DDoS pada laman penyelenggara Pemilu bertujuan untuk menciptakan “smokescreen.” Membuat sistem sesaat panik atau mati. Tatkala administrator IT laman Pemilu bekerja memperbaiki, di belakang layar peretas menggunakan peluang waktu untuk masuk lebih dalam ke sistem. Ini merupakan teknik pengalihan.
Charles mengatakan soal serangan siber, ada dua tujuan. Pertama, untuk mencuri data. Kedua, melumpuhkan situsweb agar tidak dapat diakses publik. Serangan DDoS yang menyasar KPU termasuk yang kedua. Charles mengibaratkan peretasan DDoS seperti "toko yang terpaksa tutup". Masyarakat tentu dirugikan karena tidak bisa mengakses proses dan hasil penghitungan suara.
Yang Lebih Mengkhawatirkan
Aksi peretas pada situsweb Pemilu memang akan berdampak pada akses publik terhadap segala informasi dari penyelenggara Pemilu. Namun, ada yang lebih mengkhawatirkan dari kondisi demikian, yaitu soal keamanan data.
“Amazon tidak akan bangkrut hanya karena satu persen transaksi yang terjadi pada sistem mereka curang,” kata Lawrence Livermore, dari Verified Voting Foundation, sebagaimana dikatakannya pada Ars Technica. “Tapi, ini tidak akan mungkin terjadi pada (sistem) Pemilu,” katanya
Kekhawatiran hasil pemilihan umum yang dimanipulasi mengemuka. Terutama bagi negara-negara yang telah total menerapkan pemilu digital. Salah satu alasannya, sebagaimana dilaporkan The Intercept, melalui bocoran National Security Agency (NSA) yang mereka peroleh, peretas Rusia sukses menyerang supplier software pemungutan suara AS beberapa hari sebelum Pemilu AS 2016 dilaksanakan. Selain menyerang pada supplier software pemungutan suara, peretas Rusia pun mengirimkan email phishing ke lebih dari 100 pejabat pemilu AS.
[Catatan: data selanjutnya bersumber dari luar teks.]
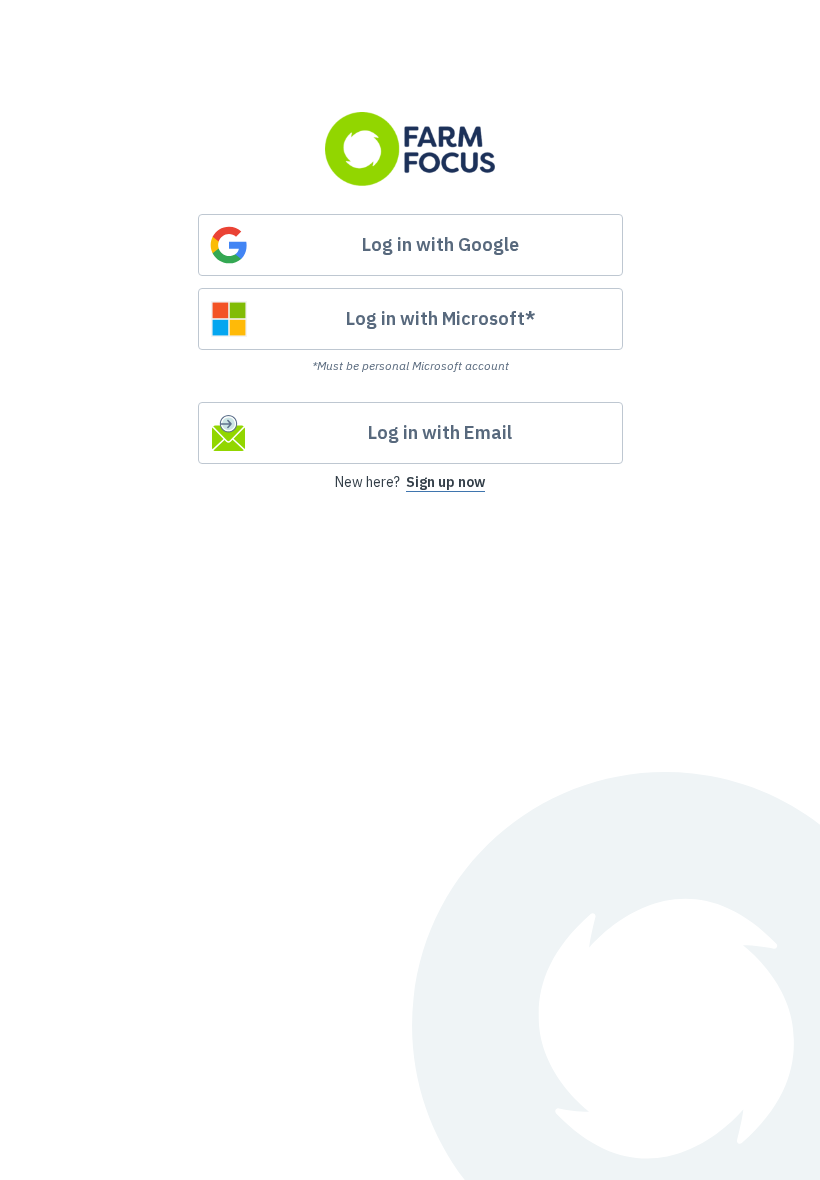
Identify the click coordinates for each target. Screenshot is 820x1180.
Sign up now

Selain Amerika Serikat, Jerman pun khawatir. Terutama ketika ahli IT Thorsten Schröder, Linus Neumann dan Martin Tschirsich, sebagaimana dilaporkan DW, menemukan adanya celah keamanan di software Pemilu yang digunakan Jerman tahun lalu.
Matt Blaze, profesor pada University of Pennsilvanian, menyatakan peretasan pada sistem Pemilu adalah sesuatu yang serius. “Ini adalah komputer Pemilu,” katanya dengan tegas. “Ini sesuatu yang penting, apakah kita menganggap pemerintah yang terpilih memiliki legitimasi (jika komputer Pemilu diretas),” katanya.
Namun, dalam serangan yang memakai teknik DDoS, seperti yang menimpa Knox County, AS, untungnya mereka memisahkan sistem Pemilu atau pemungutan suara dengan jaringan internet. Tim Burchett, Bupati Knox County mengatakan “serangan DDoS tidak memengaruhi hasil pemilihan. Ini terjadi lantaran mesin pemilihan yang digunakan tidak pernah terhubung ke internet.”
Dalam konteks Indonesia, pada Pilkada serentak 2018 kemarin, Indonesia memang belum memakai sistem pemungutan suara berbasis internet atau e-voting, karena masih memakai manual. Namun, KPU sebagai penyelenggara Pemilu harus bisa menjelaskan bahwa aksi peretasan tak menyentuh data hasil pemungutan suara.